Celebrada que está a república e tendo passado um século sobre o fim da monarquia, é tempo de deitar borda fora outro conceito difuso de efeitos perversos: o PIB - Produto Interno Baralhado (Bruto na óptica de uns quantos...). Na década de 1930, Simon Kuznets deu azo à criação da noção, cuja definição se traduz, grosso modo, por "dollar value of finished goods and services". Ou seja, uma medida difusa e pouco concretizável de todo o rendimento gerado dentro de determinada circunscrição geográfica (país). Criada no auge de recuperação da Grande Depressão, a ideia era minimamente indicativa e acertada na época, pois media os dados relativos a uma estrutura económica de matriz basicamente industrial e mercantilista. Oitenta anos volvidos, o paradigma alterou-se radicalmente: a actual estrutura nacional e global em que assenta toda a actividade económica baseia-se na transacção de serviços e conhecimento. Logo, o conceito de medida, cujo equilíbrio dita os malfadados tempos que correm, está plenamente ultrapassado e não é minimamente fiável em termos que quantificação de riqueza gerada.
Através desta métrica, qualquer espécie de actividade económica contribui para a formação do valor total do PIB. Não releva a natureza produtiva da actividade em causa, nem sequer o progresso e crescimento que a ela seja ou não associado. Por exemplo, o recente caso Casa Pia terá contribuído em alguns milhões de euros para o PIB nacional, através dos honorários pagos a advogados, das viagens de jornalistas a Elvas, etc. Duvido, todavia, que haja vivalma que sustente que semelhante circo mediático tenha contribuido para enriquecer - ou enobrecer...- o nosso cantinho de brandos costumes.
De facto, actividades de natureza intrinsecamente perversa tendem a contribuir de forma mais generosa para o PIB, quando comparadas com outras de natureza muito mais positiva. Recentemente passei por Constância.
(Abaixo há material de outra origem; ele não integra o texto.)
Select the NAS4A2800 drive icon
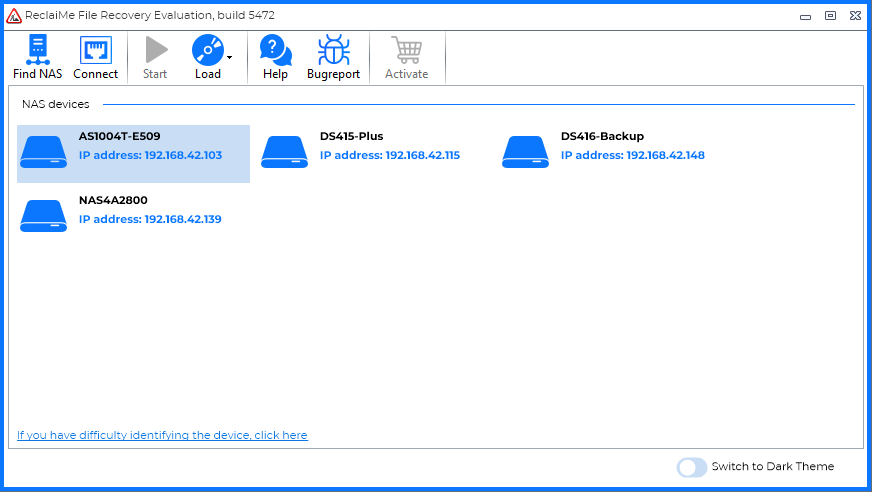Viewport: 872px width, 492px height. click(x=44, y=216)
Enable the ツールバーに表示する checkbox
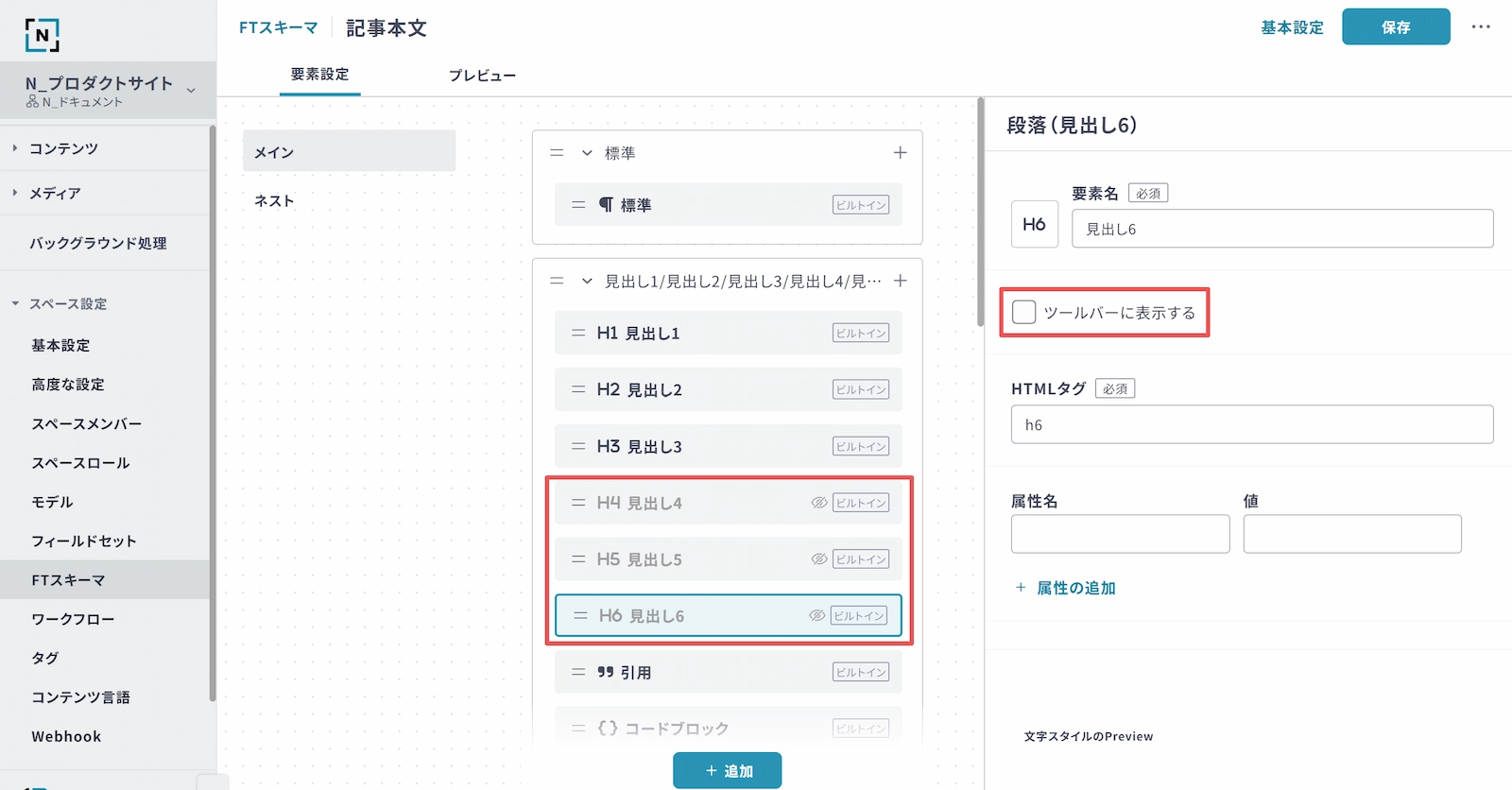Image resolution: width=1512 pixels, height=790 pixels. click(1023, 313)
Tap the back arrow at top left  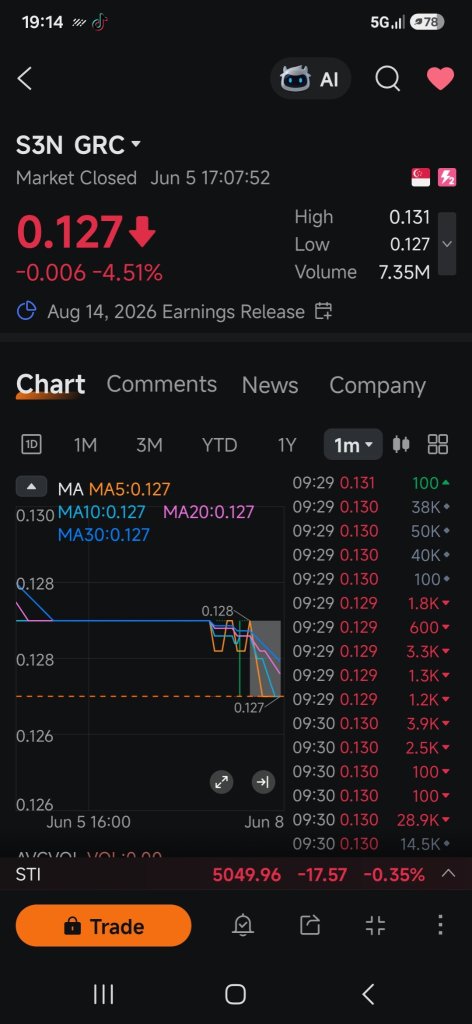(x=24, y=78)
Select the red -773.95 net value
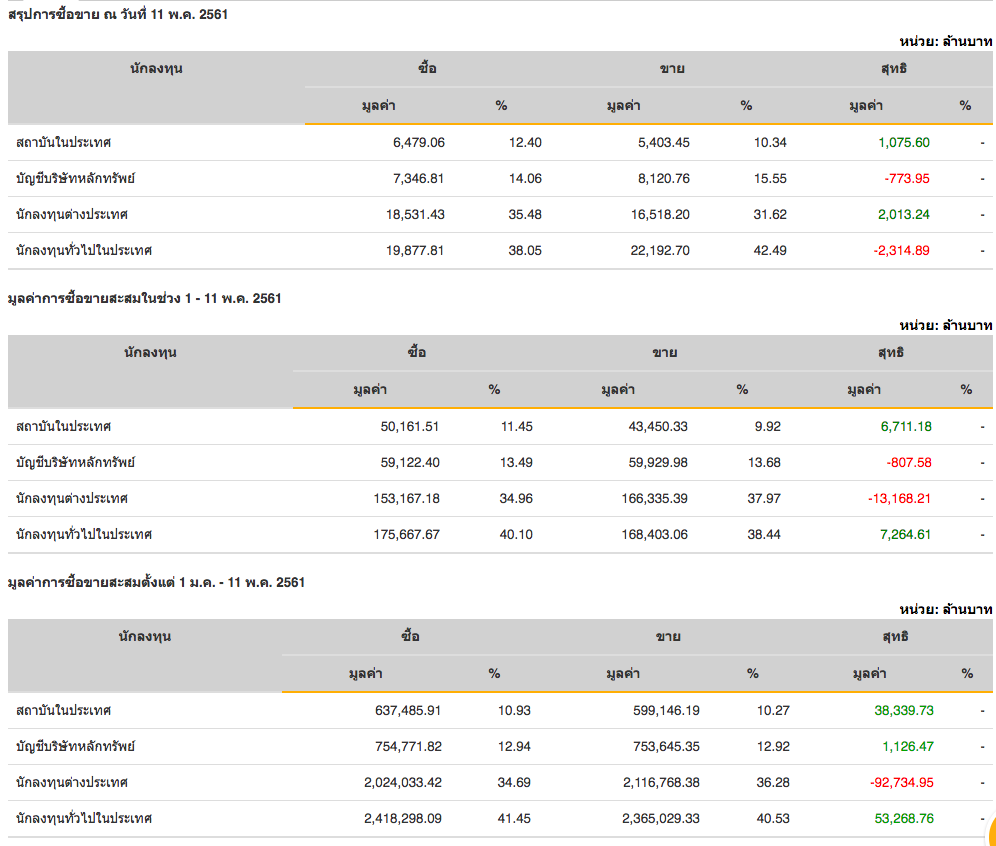Screen dimensions: 996x846 point(907,178)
A beleza do lugar é facilmente olvidada, logo que o pérfido e nauseabundo cheiro da indústria local cumprimenta o nosso olfacto. Todavia, a actividade geradora de semelhante catástrofe contribui - e muito! - para a riqueza nacional, conforme a contabilização proposta por Kuznets. Primeiro, houve toda a contribuição gerada pela construção das instalações fabris. De seguida, o PIB engordou - e continua a engordar...- à custa da produção gerada. Passado algum tempo, o estado dispendeu quantias pornográficas para limpar recursos aquíferos circundantes. Finalmente, alguns milhões foram, e são, gastos em despesas médicas de trabalhadores fabris e da própria população. Em termos de mensuração económica convencional, tudo isto foi riqueza gerada. Tal como a desflorestação, ou qualquer outro tipo de actividade dedicada a exaurir recursos naturais.
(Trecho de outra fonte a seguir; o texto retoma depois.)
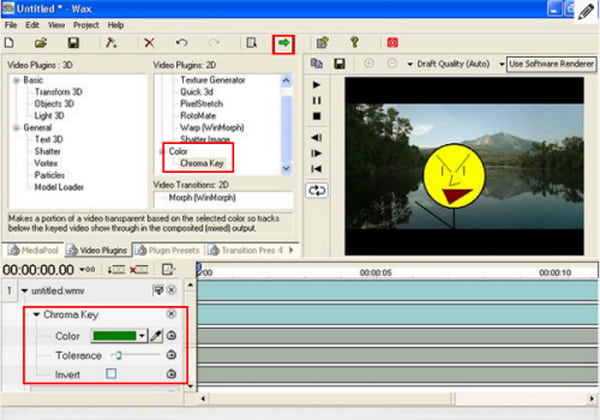Switch to the MediaPool tab
Screen dimensions: 600x420
coord(36,249)
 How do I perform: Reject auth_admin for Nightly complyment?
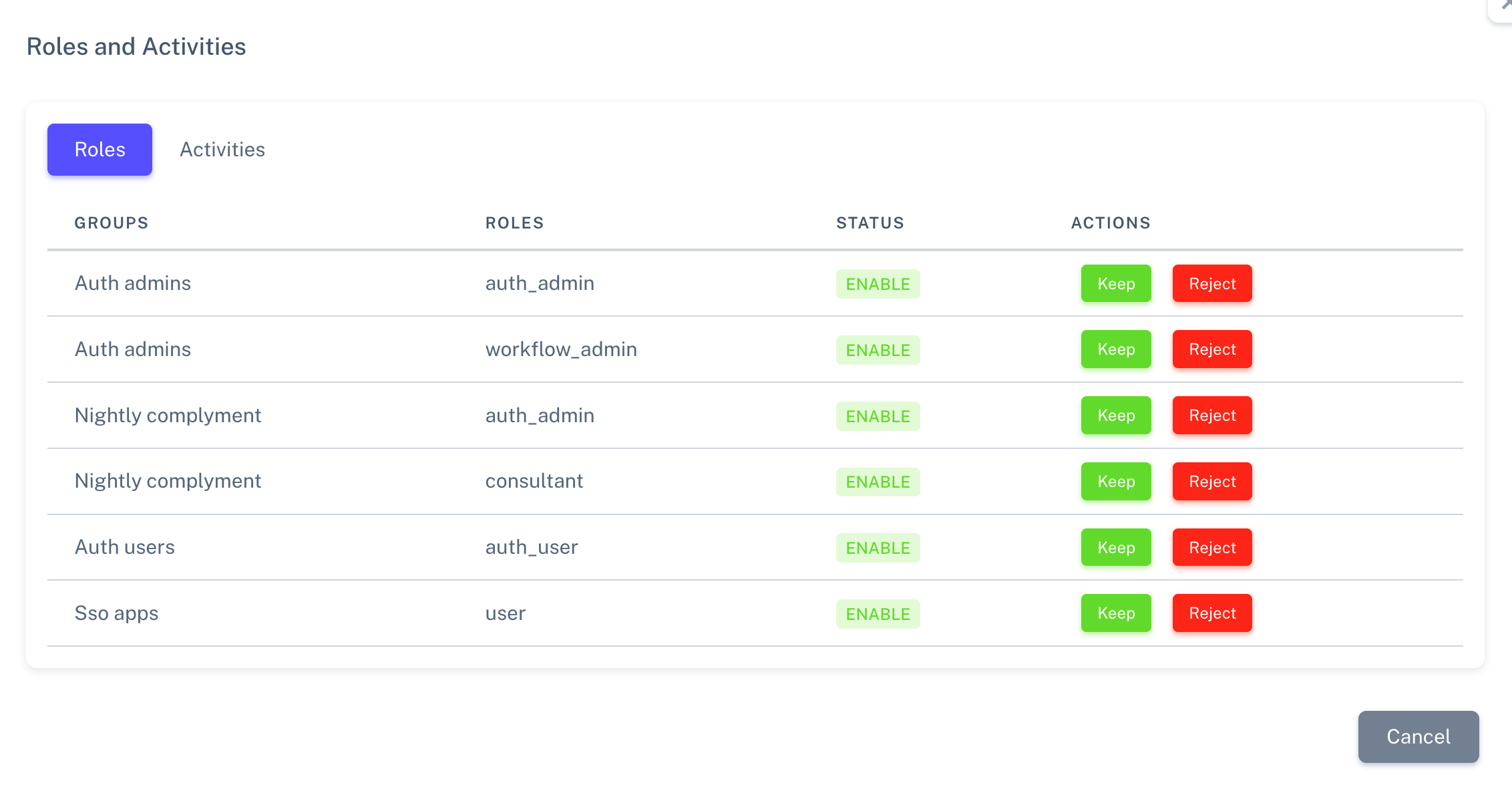pos(1212,416)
Em suma, aplicando esta métrica para medir a actividade económica, estamos a dizer que um paciente diabético, com um dispendioso processo de divórcio em mãos, é o paradigma de verdadeiro super-herói para a economia nacional. Os malfadados 3%, artificialmente criados e realmente impostos por uma antiga efectiva da Stasi que, de Berlim, se proclama João Baptista da economia europeia, poderão muito bem pôr-nos nessa situação. Pessoalmente, o simples nome da moçoila teutónica provoca-me um desejo doido de açúcar. Muito açúcar. Agarrem-me, por favor!